Infanti pinpoints what he sees as the differentials of the best known brands in the stable: Muffin Break is the only muffin cafe chain in the country with a focus on wholesome, natural ingredients, baked fresh: the coffee based Jamaica Blue has a more funky feel and has won awards for its coffee blends.

“Jamaica Blue is highly accepted, it’s an upmarket shopping mall offer and can do up to 220 stores easily. Muffin Break is a mall concept. It always surprises me that we have 220 stores across Australia/New Zealand yet there is still more demand. More than 250 stores though will mean taking on high-risk sites.

“A lot of franchisors have growth for growth’s sake, they’re feeding the furnace. Our business doesn’t depend on this. We ask ‘Is it a great deal for franchisees? Is it right for the brand, is it strategic?’. I donÕt need to grow numbers for ego, I’m more keen on looking at opportunities.”

Overseas expansion

So how will the two major brands fare in overseas development? Muffin Break is moving into India, and expanding further across the UK; Jamaica Blue will open in Singapore and develop its Chinese and Middle Eastern businesses.

“I want to open in place that are strategically placed to ensure our brands be successful. In the growing economies — China, Singapore, India — there are young professional consumers. In India 70 percent of the population is under 35, they’re interested in international flavours. The Middle East is strategically well placed between Australia and the UK,” says Infanti. Muffin Break has built credibility in the UK market despite the hard economic conditions, he believes.

“We’ve stopped just investing in the UK and now we’re making money. Finding franchisees is not a problem. After the GFC the Government underwrote 50 percent loans of small business with banks. It’s fertile ground for a good brand and we’ve had three years fantastic growth, organic growth too.

“Jamaica Blue will launch in the UK with a different strategy, in the better socio economic areas in London. There’s a breakfast through to dinner offer.” Infanti does not have the US market in his sights.

“I’m not sure it’s that closely aligned. They dine differently, have different coffee tastes. There’s a very strong restaurant mentality, and fast food mentality. It could be a black hole. “I don’t want to be everywhere and I don’t want to do wrong by the domestic market. We can grow Singapore, China, Indonesia, UK.”

The Singapore licensee has first rights on Indonesia and Malaysia. The Indian market has been divided into northern, southern, eastern and western regions. Muffin Break will launch in the north, and after a few stores, the licensee has the option to take on the western region, and beyond.

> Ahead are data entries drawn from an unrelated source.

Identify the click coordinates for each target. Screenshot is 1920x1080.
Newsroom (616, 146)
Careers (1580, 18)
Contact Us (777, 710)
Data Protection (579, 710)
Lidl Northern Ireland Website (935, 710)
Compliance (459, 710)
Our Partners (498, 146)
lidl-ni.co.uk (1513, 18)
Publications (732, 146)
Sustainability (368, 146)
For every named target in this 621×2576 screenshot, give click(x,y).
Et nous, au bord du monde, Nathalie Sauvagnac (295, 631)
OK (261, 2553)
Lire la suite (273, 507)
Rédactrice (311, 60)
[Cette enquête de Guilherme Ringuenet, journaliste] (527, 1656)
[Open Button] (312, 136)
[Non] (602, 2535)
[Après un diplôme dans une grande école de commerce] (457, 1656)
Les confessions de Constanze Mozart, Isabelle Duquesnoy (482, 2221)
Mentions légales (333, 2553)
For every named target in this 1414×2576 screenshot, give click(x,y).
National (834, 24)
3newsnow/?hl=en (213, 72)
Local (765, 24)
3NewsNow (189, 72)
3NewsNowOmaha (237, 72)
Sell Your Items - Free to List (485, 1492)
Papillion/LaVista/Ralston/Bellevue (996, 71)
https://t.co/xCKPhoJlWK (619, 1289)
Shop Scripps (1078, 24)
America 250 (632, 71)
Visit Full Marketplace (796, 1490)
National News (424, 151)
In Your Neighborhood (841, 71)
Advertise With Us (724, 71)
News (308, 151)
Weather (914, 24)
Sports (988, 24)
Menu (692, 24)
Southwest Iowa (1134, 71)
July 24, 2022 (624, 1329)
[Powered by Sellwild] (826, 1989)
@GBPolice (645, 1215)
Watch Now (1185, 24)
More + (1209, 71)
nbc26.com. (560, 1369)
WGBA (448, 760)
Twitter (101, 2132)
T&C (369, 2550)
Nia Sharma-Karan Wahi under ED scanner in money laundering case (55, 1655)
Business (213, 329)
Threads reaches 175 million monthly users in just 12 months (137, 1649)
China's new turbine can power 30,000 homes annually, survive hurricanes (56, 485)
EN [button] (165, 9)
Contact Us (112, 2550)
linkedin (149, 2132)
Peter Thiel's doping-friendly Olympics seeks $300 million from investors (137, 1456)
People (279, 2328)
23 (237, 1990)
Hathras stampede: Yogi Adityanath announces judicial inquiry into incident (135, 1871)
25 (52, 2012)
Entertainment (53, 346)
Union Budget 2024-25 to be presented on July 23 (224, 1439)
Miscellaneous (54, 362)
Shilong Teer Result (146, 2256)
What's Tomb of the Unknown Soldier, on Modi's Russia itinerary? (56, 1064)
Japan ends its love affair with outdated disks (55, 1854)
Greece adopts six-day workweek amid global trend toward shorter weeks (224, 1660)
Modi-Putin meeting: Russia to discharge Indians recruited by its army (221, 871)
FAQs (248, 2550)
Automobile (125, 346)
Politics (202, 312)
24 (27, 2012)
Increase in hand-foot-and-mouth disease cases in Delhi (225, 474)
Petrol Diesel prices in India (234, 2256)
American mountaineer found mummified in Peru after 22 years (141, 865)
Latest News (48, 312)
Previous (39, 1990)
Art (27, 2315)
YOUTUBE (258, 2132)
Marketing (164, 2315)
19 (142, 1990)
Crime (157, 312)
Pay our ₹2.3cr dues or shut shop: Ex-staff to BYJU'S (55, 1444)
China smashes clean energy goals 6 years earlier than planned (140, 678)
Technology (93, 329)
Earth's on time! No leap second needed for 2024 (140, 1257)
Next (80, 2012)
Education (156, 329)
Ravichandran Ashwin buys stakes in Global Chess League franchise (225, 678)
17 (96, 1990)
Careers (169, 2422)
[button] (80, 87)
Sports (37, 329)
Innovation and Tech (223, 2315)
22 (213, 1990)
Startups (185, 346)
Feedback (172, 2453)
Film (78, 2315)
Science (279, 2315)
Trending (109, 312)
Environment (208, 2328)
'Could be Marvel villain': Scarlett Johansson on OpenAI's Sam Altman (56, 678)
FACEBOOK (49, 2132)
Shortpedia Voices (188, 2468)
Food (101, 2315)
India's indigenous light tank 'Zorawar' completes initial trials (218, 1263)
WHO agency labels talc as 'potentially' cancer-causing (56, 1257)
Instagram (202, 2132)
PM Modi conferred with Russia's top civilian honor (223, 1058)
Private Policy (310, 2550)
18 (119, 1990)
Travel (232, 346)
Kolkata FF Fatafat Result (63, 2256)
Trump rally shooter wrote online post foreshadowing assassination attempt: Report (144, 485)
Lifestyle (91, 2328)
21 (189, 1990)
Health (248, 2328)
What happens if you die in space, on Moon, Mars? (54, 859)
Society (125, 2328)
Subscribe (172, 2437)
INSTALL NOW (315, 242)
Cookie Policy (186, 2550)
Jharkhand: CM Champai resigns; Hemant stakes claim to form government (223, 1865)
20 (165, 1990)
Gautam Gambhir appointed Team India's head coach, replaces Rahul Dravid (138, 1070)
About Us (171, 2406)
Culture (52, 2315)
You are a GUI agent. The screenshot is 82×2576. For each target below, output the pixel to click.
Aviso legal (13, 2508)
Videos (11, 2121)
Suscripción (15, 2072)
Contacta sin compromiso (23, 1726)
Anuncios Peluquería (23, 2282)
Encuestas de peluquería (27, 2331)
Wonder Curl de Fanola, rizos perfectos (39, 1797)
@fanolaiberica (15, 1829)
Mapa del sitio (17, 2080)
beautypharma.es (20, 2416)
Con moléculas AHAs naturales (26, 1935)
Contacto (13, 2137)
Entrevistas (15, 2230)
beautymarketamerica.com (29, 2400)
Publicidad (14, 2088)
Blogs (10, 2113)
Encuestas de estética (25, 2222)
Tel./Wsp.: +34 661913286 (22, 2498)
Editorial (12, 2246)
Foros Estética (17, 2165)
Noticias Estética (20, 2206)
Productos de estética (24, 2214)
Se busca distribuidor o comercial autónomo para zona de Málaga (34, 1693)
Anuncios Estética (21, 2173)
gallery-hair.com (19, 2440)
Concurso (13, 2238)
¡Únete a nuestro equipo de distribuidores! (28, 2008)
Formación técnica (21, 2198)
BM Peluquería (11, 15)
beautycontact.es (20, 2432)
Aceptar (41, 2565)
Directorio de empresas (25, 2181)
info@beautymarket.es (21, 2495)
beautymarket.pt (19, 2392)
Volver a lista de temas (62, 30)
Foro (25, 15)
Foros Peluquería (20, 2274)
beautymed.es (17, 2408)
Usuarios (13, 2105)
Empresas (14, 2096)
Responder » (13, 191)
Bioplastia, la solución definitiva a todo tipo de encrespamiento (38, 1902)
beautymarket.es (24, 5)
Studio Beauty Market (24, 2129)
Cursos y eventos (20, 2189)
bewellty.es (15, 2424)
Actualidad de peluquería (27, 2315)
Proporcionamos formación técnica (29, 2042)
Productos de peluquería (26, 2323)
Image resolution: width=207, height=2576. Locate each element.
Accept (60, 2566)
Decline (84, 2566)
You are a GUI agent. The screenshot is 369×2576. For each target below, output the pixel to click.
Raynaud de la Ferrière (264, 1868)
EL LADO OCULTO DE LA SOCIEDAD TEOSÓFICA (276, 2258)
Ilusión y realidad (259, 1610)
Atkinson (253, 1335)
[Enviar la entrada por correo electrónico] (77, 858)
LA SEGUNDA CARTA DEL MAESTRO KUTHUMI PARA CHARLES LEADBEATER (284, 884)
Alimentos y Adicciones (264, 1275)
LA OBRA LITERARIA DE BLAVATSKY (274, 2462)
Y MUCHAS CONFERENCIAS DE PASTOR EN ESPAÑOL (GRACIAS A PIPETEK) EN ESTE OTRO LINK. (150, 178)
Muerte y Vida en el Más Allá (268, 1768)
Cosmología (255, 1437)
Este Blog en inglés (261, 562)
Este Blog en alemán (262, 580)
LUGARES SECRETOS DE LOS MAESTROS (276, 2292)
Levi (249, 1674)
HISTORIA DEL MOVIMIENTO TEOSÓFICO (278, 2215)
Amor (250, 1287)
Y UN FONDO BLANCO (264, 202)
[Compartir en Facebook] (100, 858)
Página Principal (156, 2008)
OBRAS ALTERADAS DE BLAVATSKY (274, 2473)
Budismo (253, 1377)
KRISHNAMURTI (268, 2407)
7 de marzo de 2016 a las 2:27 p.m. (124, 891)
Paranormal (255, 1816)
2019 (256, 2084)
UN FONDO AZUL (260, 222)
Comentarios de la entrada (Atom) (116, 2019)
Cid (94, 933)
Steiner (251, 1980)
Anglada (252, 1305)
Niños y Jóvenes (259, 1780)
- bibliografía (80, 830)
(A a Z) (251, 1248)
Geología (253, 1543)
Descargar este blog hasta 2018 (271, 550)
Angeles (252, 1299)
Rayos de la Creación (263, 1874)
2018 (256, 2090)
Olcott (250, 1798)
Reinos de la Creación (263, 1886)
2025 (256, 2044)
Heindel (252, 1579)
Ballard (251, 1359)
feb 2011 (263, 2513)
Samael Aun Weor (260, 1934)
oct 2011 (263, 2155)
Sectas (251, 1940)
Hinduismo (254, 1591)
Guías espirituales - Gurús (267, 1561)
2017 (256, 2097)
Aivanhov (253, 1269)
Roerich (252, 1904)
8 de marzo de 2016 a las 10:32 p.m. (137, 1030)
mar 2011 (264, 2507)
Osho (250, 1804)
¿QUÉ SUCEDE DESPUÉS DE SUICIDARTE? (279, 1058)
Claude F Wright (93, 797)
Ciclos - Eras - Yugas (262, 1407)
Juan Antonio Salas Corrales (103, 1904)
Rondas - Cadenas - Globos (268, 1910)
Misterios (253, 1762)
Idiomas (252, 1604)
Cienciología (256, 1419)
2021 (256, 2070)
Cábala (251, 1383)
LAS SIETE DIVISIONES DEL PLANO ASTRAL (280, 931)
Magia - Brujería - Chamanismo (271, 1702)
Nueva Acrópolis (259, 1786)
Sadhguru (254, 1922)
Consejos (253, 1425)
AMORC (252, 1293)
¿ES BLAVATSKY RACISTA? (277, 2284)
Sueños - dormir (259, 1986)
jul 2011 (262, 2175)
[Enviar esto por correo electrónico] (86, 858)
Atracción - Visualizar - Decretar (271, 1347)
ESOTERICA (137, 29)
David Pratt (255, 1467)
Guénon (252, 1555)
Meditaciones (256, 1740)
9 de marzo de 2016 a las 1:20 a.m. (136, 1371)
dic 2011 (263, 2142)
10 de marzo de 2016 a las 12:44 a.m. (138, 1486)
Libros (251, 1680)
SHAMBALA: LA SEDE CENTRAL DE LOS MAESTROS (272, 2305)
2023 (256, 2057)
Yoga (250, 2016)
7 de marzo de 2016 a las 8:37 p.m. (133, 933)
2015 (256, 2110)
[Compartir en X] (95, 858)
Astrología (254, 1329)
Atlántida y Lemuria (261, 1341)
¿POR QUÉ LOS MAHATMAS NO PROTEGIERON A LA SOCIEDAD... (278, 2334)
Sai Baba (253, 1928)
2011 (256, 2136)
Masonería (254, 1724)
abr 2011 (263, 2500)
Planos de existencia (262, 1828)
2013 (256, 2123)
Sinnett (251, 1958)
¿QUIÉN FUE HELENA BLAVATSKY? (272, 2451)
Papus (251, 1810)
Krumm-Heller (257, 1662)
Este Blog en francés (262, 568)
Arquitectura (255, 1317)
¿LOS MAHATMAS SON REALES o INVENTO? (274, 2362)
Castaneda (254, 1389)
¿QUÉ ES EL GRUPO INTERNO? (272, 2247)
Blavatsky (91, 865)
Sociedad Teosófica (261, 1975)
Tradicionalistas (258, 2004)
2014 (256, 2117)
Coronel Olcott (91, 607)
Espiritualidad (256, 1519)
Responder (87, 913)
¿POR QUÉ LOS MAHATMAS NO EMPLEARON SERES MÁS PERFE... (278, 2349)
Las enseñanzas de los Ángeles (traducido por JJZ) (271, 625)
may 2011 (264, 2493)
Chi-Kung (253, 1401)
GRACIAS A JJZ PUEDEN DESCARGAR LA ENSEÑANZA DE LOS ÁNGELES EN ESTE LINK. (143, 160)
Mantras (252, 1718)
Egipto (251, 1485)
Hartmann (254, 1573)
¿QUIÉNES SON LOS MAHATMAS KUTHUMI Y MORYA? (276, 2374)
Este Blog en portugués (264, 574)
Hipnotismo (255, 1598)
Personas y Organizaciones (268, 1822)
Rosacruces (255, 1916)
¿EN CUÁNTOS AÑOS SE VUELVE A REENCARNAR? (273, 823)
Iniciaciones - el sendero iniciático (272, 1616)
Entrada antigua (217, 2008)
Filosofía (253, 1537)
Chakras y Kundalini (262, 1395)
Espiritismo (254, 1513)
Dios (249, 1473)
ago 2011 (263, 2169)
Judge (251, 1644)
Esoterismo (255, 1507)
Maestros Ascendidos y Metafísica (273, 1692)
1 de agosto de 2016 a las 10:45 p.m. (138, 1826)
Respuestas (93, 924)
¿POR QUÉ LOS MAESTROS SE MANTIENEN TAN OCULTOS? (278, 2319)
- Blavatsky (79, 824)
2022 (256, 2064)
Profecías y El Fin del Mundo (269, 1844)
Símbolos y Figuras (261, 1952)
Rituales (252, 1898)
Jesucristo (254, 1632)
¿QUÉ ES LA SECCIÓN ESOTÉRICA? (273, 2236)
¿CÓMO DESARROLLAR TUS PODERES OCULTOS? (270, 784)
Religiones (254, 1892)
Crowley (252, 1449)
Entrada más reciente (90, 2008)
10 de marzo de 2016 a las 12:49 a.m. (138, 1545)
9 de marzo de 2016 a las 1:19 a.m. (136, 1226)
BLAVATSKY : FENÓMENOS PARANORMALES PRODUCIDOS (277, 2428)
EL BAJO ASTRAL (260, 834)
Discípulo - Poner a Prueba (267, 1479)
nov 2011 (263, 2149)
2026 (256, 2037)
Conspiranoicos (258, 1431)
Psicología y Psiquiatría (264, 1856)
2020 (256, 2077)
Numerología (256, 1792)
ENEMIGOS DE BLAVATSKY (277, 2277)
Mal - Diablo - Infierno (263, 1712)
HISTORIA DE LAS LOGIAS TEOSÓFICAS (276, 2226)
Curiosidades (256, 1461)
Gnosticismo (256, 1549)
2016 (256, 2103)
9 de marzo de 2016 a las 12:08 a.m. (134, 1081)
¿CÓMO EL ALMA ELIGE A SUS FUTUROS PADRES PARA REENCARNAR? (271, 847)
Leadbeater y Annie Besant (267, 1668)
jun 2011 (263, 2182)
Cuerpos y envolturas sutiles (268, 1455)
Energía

“We don’t go too fast. Options depend on performance,” Infanti says. He acknowledges the rule of staying relevant is pertinent in the overseas markets too and predicts there will be local differences such as menu changes and decor and marketing collateral.

“The success of overseas business is based on mutual respect.” Along the way there will be mistakes he predicts, but the strength of the business partnership is not drawn from the security of a legal position but from mutuality.

“Contracts are no comfort, it’s about relationships. If you have passion, understand the brand, you can make it work. It’s like a marriage.”

So how will the three-brand business continue to grow in Australia?

“Am I motivated by acquisition? No. Am I motivated by adding to the business? Yes. My acquisition strategy is not buying something I’m not familiar with. If there was a state based chain with coffee that I know I could improve and grow, I would look at it.

“My current portfolio is growing at five percent per annum. We have 350 stores and keep chipping away because we do what we know.”